• [DOCUMENTO]:
________________________________________
É neste contexto que os meios de comunicação influenciam na construção social do conceito de criminalidade e nas políticas criminais no Brasil criando um espetáculo em torno da segurança pública, buscando uma relegitimação do sistema penal através da criminalização da parcela mais frágil da população. O objetivo do trabalho é estudar esta influência, bem como seus reflexos na sociedade e na percepção social do conceito de criminalidade e justiça, analisar suas causas, e a participação da mídia como uma parte integrante das chamadas agências executivas do poder punitivo.


2) A CRIMINALIDADE COMO CONCEITO SOCIALMENTE CONSTRUÍDO.

Para buscarmos a reflexão acerca deste tema tão amplo e multidisciplinar, é primário analisarmos de onde vem a consciência política e social da nossa sociedade e qual o tamanho do papel da mídia neste processo todo que refletirá diretamente nas politicas adotadas. De acordo com Cohen (2002 p.24), existe o conceito de pânico moral, que traduz a ideia de que a mídia atua distorcendo o contexto daqueles que a sociedade considera fora de seus padrões, criando a imagem de “Folk Devils”, que resulta em uma reação desproporcional e contraprodutiva dessa mesma sociedade, e ainda frisa: “para os conservadores, a mídia louva o crime, trivializa as inseguranças públicas e mina a autoridade moral; para os liberais, a mídia exagera o risco do crime e agita pânicos morais para verificar a favor de uma injusta e autoritária política de controle criminal, nesses “pânicos midiáticos”, os espirais de reação de qualquer novo normal são totalmente repetitivos e previsíveis.”. (2002, p. 24)[1]

Estes “folk Devils” se tornam o alvo perfeito para a mídia estigmatizar e alimentar o anseio de justiça da sociedade, que vive em um estabelecido pânico moral, em troca de audiência e influência política. Ao clamar pela punição destes grupos, e eventualmente conseguir, o sentimento da sociedade é de que o problema não é mais dela, a cultura prisional esta enraizada. Zaffaroni(1993, p.63) observa que o poder “configurador, disciplinário, normalizador, verticalizante” do sistema penal latino americano se justifica através de seu aparato de propaganda, citando o espaço destinado à violência na mídia.

Com este mesmo enfoque, surge a teoria do etiquetamento que rompe com a criminologia tradicional ao perceber que o crime e o criminoso não são dados ontológicos, pré-constituídos à experiência, mas uma construção resultante de interações sociais, fazendo com que em algumas situações se definam pessoas como desviantes. Para Zaffaroni(2001, p.40), “em razão da seletividade letal do sistema penal e da consequente impunidade das pessoas que não lhe são vulneráveis, deve se admitir que seu exercício de poder dirige-se à contenção de grupos bem determinados e não a repressão do delito.”.
________________________________________
• [DADOS DA LISTAGEM]:

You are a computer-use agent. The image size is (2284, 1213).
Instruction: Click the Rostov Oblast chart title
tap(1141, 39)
________________________________________
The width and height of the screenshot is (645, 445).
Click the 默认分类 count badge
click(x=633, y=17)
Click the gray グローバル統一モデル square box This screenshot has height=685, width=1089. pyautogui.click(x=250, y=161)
________________________________________
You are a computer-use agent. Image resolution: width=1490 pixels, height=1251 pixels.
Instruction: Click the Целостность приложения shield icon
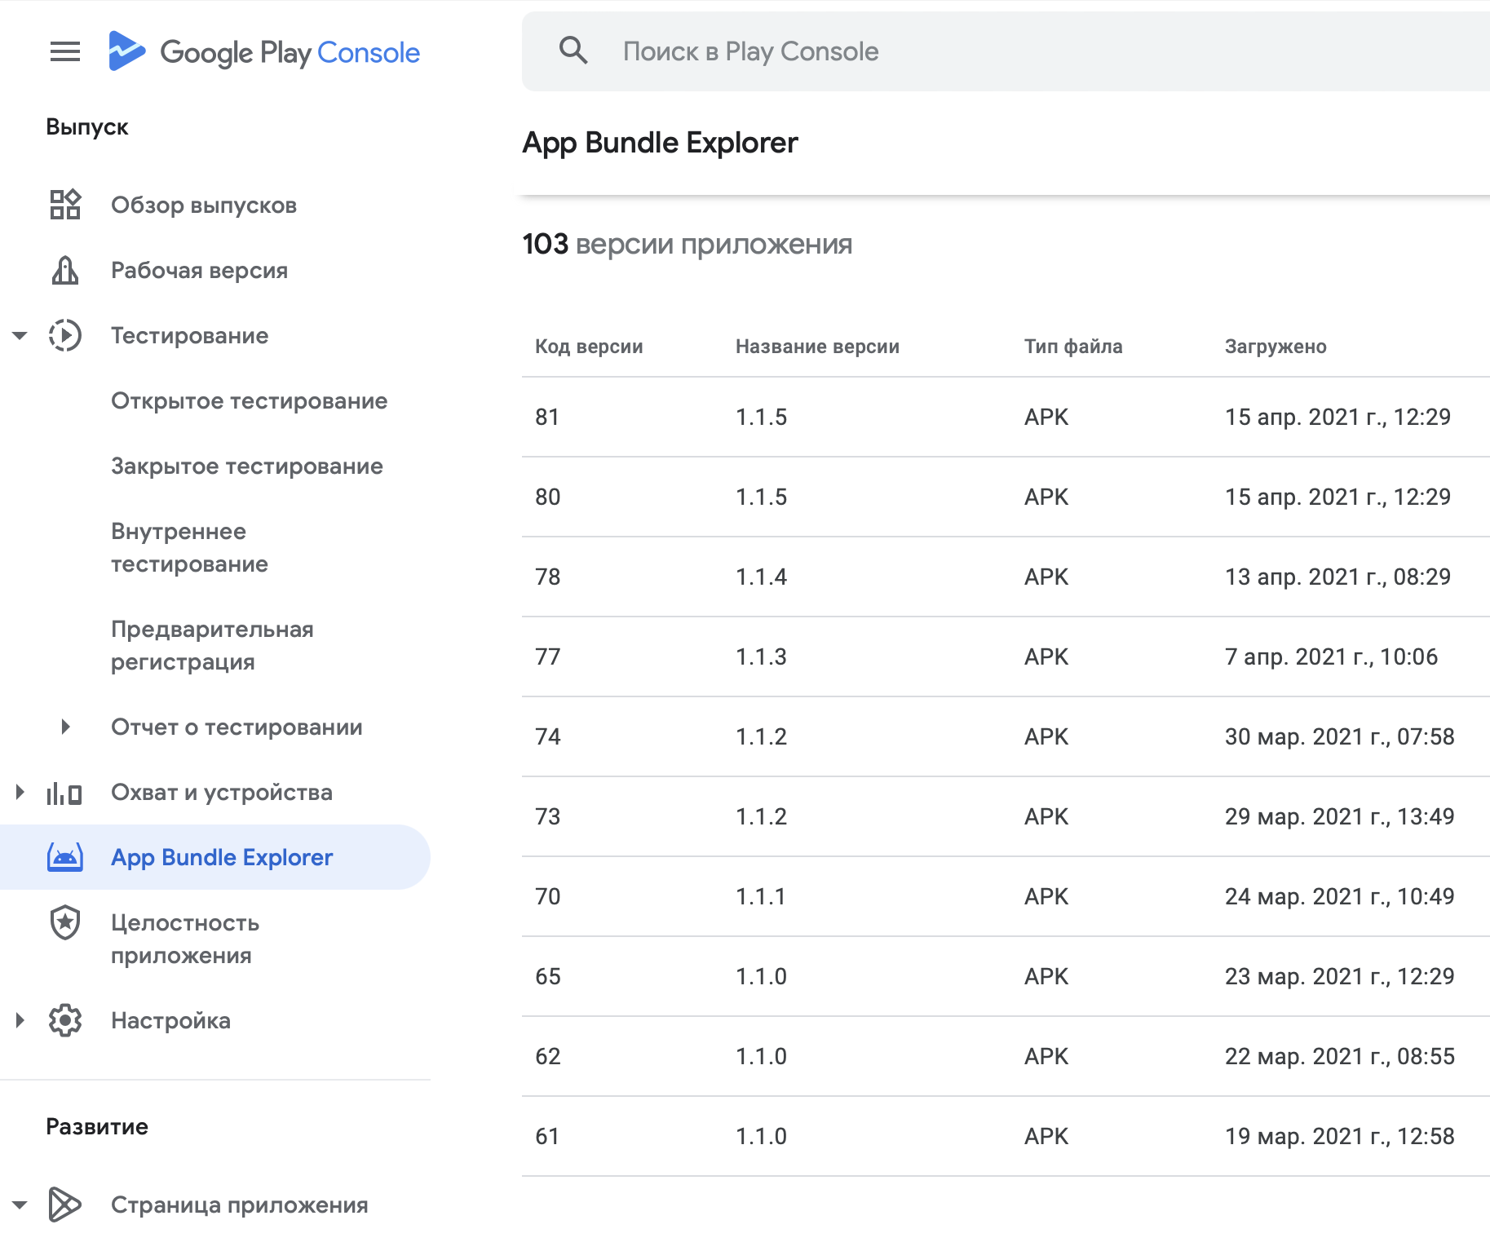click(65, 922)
________________________________________
• [TAREFAS E EXERCÍCIOS]:
**A)** Devolva o trecho do texto sobre mídia e criminalidade que vai de "É neste contexto" até "CONCEITO SOCIALMENTE CONSTRUÍDO.", inclusive.
**B)** Na listagem, troque "shield icon" por "lock icon" nas linhas que vão da linha com "You are a computer-use agent. Image" até a linha com "click(65, 922)", inclusive, mantendo todo o resto igual. Devolva apenas essas linhas e deixe as imagens de fora.

• [RESPOSTAS POR TAREFA]:
**A)**
É neste contexto que os meios de comunicação influenciam na construção social do conceito de criminalidade e nas políticas criminais no Brasil criando um espetáculo em torno da segurança pública, buscando uma relegitimação do sistema penal através da criminalização da parcela mais frágil da população. O objetivo do trabalho é estudar esta influência, bem como seus reflexos na sociedade e na percepção social do conceito de criminalidade e justiça, analisar suas causas, e a participação da mídia como uma parte integrante das chamadas agências executivas do poder punitivo.


2) A CRIMINALIDADE COMO CONCEITO SOCIALMENTE CONSTRUÍDO.

**B)**
You are a computer-use agent. Image resolution: width=1490 pixels, height=1251 pixels.
Instruction: Click the Целостность приложения lock icon
click(65, 922)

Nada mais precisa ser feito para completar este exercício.